Beginning with the line in which "Image resolution: width=807" appears, transcribe each line word for word until the records end. Do not include pictures.
- - - - -
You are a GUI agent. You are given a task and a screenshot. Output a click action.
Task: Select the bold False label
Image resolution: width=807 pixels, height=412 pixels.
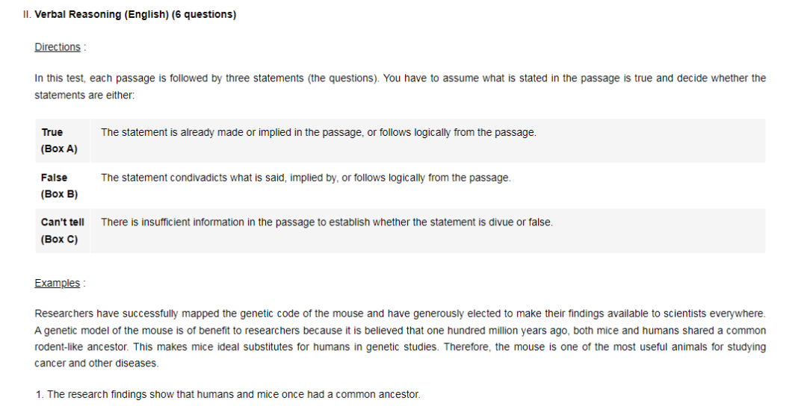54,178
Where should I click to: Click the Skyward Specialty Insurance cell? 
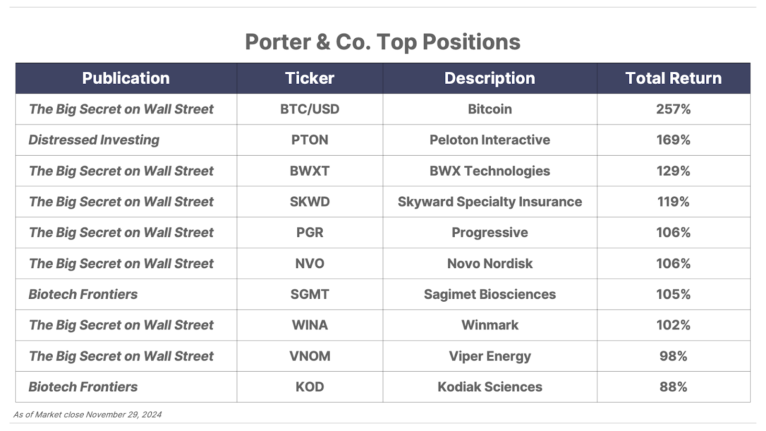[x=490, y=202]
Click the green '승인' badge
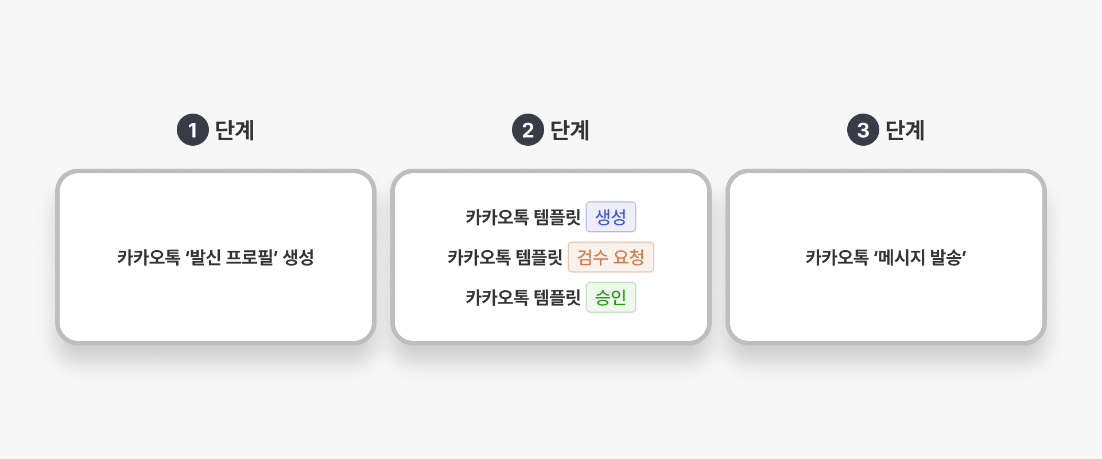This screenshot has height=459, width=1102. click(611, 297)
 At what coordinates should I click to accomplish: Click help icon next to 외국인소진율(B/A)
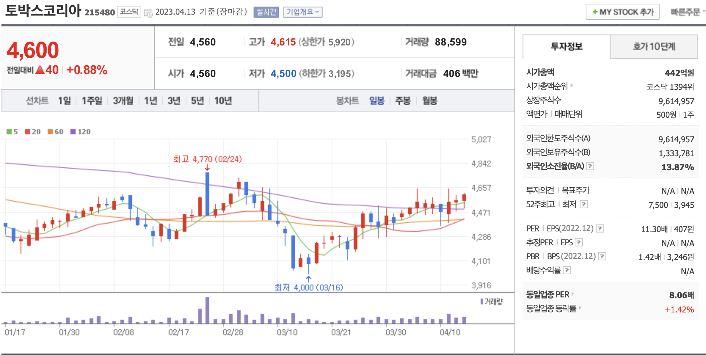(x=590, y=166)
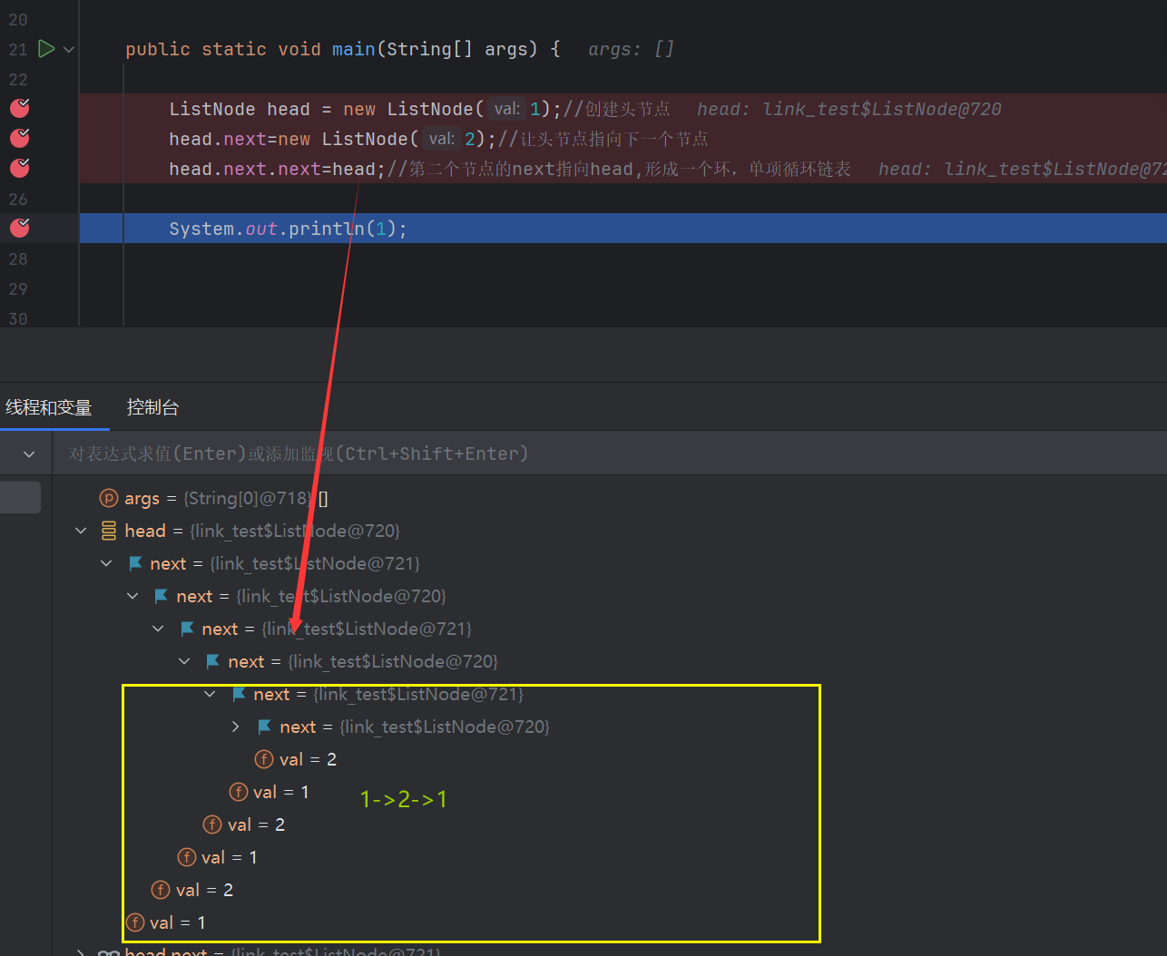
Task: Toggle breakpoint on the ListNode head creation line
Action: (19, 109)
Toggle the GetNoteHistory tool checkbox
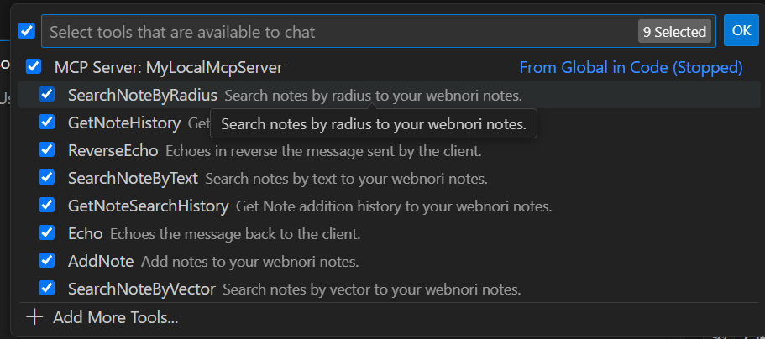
- - - - -
Task output:
Image resolution: width=807 pixels, height=412 pixels.
54,178
Where should I click to: Click the Skyward Specialty Insurance cell? 
[x=490, y=202]
Click the green '승인' badge
This screenshot has height=459, width=1102. click(611, 297)
 At what coordinates should I click to accomplish: Click help icon next to 외국인소진율(B/A)
(x=590, y=166)
Task: Toggle breakpoint on the ListNode head creation line
Action: (19, 109)
Toggle the GetNoteHistory tool checkbox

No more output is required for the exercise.